TASK DIRECTIONS:
Copy each line below in which the string "will" appears.

(WORKING DATA)

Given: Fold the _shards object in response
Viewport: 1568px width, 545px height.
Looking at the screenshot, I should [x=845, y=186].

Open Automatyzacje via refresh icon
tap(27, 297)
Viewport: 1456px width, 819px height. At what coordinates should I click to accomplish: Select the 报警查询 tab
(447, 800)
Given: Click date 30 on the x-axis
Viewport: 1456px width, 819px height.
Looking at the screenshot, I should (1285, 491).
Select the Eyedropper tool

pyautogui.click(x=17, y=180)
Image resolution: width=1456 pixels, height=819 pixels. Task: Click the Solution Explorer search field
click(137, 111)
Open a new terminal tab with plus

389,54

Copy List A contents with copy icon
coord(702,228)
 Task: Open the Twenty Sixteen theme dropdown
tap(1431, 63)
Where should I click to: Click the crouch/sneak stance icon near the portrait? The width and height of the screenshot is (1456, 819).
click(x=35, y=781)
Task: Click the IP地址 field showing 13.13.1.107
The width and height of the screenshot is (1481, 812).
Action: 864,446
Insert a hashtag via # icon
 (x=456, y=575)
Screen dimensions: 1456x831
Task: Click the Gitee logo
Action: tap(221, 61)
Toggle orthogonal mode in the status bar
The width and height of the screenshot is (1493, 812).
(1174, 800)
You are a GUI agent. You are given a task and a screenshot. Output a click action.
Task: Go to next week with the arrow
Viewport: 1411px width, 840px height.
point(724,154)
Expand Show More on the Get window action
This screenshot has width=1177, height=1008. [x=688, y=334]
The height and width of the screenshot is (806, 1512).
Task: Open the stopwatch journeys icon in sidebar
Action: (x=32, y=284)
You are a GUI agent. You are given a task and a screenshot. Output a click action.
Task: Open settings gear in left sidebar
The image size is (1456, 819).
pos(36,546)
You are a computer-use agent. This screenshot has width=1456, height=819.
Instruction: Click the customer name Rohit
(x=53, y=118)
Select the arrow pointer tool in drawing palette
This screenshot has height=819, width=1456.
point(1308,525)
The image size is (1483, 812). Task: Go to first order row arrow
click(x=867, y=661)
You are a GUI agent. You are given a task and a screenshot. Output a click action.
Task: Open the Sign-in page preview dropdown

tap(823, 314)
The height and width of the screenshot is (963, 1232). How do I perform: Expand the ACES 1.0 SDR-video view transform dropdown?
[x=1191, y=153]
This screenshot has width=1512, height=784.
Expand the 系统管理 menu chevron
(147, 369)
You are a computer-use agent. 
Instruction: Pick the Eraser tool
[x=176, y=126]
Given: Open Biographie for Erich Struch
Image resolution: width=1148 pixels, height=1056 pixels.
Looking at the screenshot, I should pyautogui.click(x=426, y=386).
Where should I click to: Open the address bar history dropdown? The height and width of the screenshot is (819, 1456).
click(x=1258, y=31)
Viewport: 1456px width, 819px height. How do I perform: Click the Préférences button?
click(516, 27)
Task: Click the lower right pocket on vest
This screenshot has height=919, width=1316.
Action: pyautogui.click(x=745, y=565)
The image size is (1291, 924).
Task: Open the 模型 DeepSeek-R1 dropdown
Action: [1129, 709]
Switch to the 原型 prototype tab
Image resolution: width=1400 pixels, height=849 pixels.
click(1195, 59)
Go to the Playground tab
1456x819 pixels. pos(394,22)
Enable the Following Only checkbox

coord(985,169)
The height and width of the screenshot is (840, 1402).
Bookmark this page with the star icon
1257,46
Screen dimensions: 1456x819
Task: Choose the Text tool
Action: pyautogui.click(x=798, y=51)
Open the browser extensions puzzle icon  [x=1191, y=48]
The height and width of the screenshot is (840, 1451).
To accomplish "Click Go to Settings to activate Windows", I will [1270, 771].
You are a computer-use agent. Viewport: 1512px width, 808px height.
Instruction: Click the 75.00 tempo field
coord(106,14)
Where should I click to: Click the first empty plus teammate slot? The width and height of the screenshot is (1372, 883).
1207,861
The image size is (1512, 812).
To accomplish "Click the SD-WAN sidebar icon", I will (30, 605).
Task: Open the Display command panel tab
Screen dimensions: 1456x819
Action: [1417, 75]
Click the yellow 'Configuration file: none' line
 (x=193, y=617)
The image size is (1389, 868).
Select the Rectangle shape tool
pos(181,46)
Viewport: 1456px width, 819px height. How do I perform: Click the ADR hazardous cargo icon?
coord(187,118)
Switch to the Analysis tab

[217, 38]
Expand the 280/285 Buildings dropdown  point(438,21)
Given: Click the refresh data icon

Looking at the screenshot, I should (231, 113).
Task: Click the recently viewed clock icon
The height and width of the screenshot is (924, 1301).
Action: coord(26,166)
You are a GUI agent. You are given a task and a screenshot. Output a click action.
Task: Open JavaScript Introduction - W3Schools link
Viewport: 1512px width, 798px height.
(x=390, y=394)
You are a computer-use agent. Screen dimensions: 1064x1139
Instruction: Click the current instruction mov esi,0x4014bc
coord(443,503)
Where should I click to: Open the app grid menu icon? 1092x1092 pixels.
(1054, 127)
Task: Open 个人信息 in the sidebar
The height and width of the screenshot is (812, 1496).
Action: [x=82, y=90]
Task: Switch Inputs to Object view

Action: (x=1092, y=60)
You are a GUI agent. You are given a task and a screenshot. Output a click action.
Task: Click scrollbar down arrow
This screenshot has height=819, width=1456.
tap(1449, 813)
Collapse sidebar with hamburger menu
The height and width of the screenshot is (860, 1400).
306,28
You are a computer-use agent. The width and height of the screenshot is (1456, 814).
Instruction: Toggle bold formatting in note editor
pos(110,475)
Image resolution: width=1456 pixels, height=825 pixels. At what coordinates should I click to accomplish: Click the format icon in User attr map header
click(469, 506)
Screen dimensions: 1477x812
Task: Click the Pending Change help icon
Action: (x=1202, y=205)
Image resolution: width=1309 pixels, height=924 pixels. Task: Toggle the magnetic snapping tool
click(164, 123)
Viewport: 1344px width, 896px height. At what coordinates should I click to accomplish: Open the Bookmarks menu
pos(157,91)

(End WORKING DATA)

RESPONSE BOX:
To accomplish "Click Go to Settings to activate Windows", I will [1270, 771].
To accomplish "Click the SD-WAN sidebar icon", I will (30, 605).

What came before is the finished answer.